Value-based kidney care continues to accelerate. With over a decade behind us since the passage of the Affordable Care Act, the Center for Medicare & Medicaid Innovation (CMMI) has implemented 54 value-based payment and delivery system models that incentivize high-quality, cost-efficient care (1). The Comprehensive End-Stage Renal Disease Care (CEC) model was CMMI’s sole alternative payment model focused on kidney disease, including only patients with kidney failure on dialysis. In the CEC model, participants form End-Stage Renal Disease Seamless Care Organizations (ESCOs) consisting of dialysis facilities, nephrologists, and other providers, and they assume one-sided or two-sided financial risk for a population of patients on dialysis.
In year 4 of the CEC model, there were 37 ESCOs encompassing 1172 dialysis facilities and 63,640 patients (2). ESCOs were preferentially located in more affluent markets with a greater percentage of Black patients compared with non-ESCO markets (3). The Lewin Group estimated the effect of the CEC model by comparing ESCO facilities with propensity-matched non-ESCO facilities, finding that ESCOs were associated with a 3% decrease in the number of hospitalizations and a 5% decrease in catheter use (2). ESCOs were associated with a $960 yearly decrease per beneficiary in Medicare Part A and B spending, which was predominantly driven by Wave 1 ESCOs and reductions in inpatient hospitalizations and readmissions (2). However, there were no net savings to Medicare after accounting for shared savings payments back to ESCOs.
Although the CEC model did not fully succeed in CMMI’s overall goal of reducing net health care costs, the effect of ESCOs on quality of care and hospitalizations provides important insights—especially as we prepare for Kidney Care Choices, CMMI’s new value-based kidney care model starting in January 2022, which includes patients with CKD stages 4 and 5. Studying the heterogeneity of performance under the CEC model could help us understand which ESCOs, facilities, nephrologists, and patients are most likely to succeed and, perhaps more importantly, why.
There are several hypotheses why certain ESCOs may have better quality and cost performance than others. Vascular surgeons participating in ESCOs would be financially incentivized to place and intervene upon vascular accesses earlier, with the goal of avoiding costly hospitalizations for catheter-associated bloodstream infections and arteriovenous fistula/graft malfunction. Primary care providers participating in ESCOs may have contributed to better coordination of care, resulting in fewer hospitalizations, and thus, greater cost savings. Health system affiliation of nephrologists may be associated with cost savings by facilitating care pathways and a broader alignment of systems and resources to avoid emergency room visits and short-stay hospitalizations. Socially disadvantaged patients or those living in neighborhoods lacking health care access may disproportionately benefit from more intensive care management available in ESCOs.

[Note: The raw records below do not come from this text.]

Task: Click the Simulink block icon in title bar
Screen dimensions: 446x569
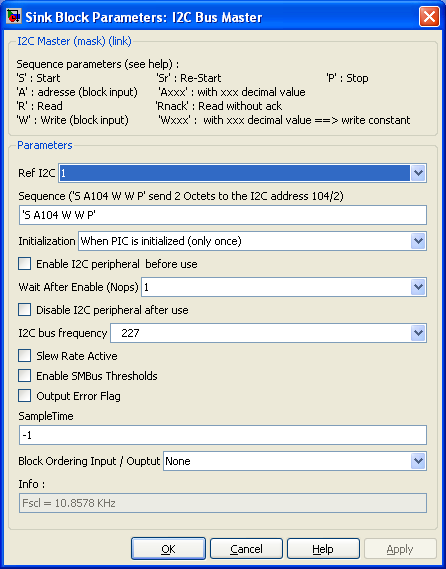Action: tap(13, 16)
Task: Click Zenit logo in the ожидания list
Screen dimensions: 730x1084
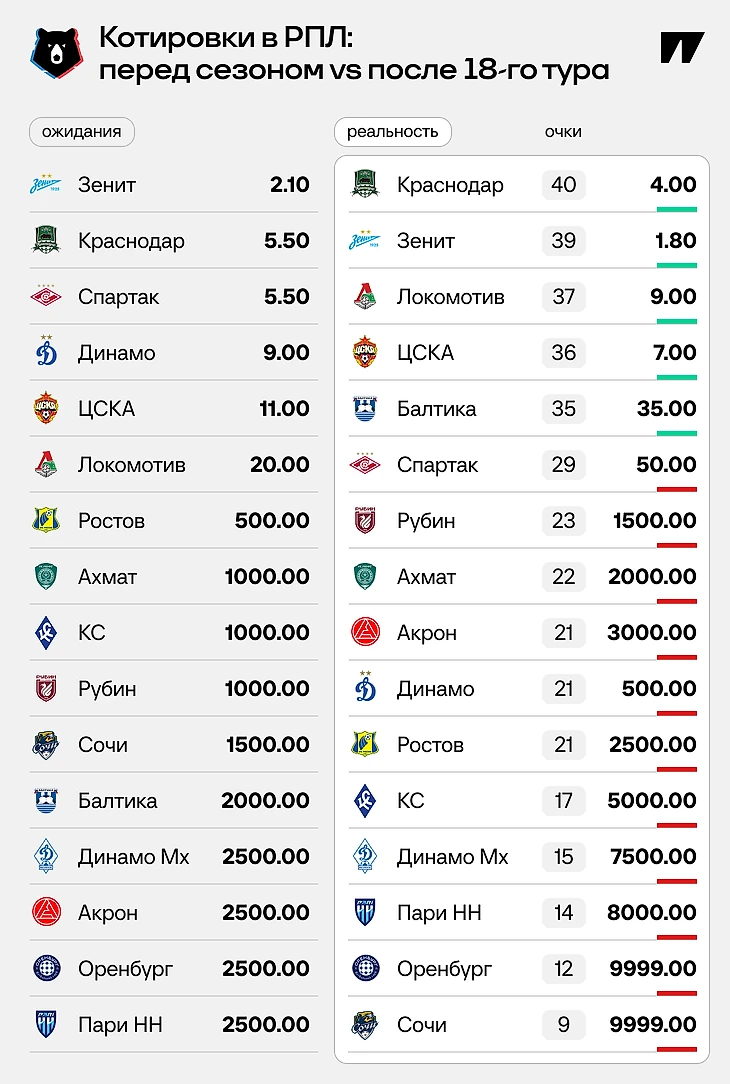Action: pos(46,185)
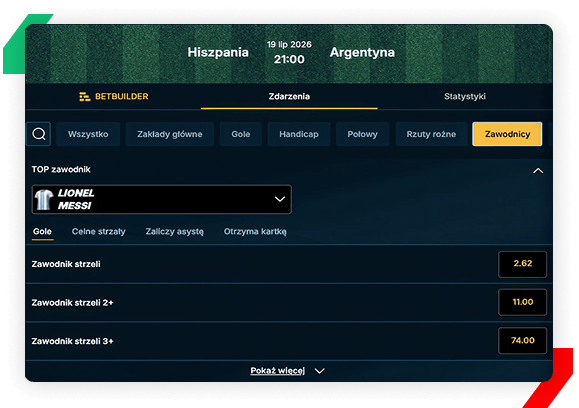Open the Lionel Messi player dropdown
The height and width of the screenshot is (408, 579).
(162, 199)
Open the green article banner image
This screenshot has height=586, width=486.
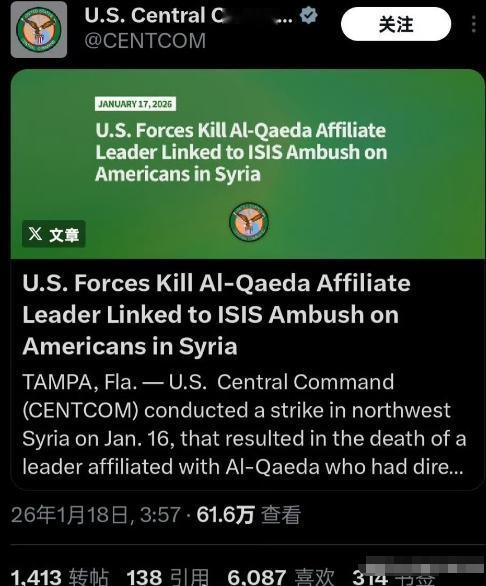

In this issue of CJASN, Drewry et al. (4) provide a unique and insightful analysis that examines ESCO characteristics and their association with financial performance and mortality. The authors constructed a novel dataset by linking three data sources: (1) publicly available ESCO-level performance data on the CMMI website; (2) ESCO-participating physicians listed on ESCO websites linked to physician specialty information in the National Plan and Provider Enumeration System; and (3) the racial/ethnic composition, percentage Medicaid eligible, and median income of counties where ESCO-participating dialysis facilities were located. Outcome measures examined included financial performance as measured by the gross savings or losses percentage, which compares actual Medicare expenditures with expected (“benchmark”) expenditures. For example, if actual health care costs were $95,000/yr per patients in ESCO and the benchmark was $100,000/yr per patient, the gross savings/losses percentage would be +5%. Second, the standardized mortality ratio was examined, which captures observed to expected mortality, risk adjusted for age, race, ethnicity, sex, comorbidities, and other clinical factors (5).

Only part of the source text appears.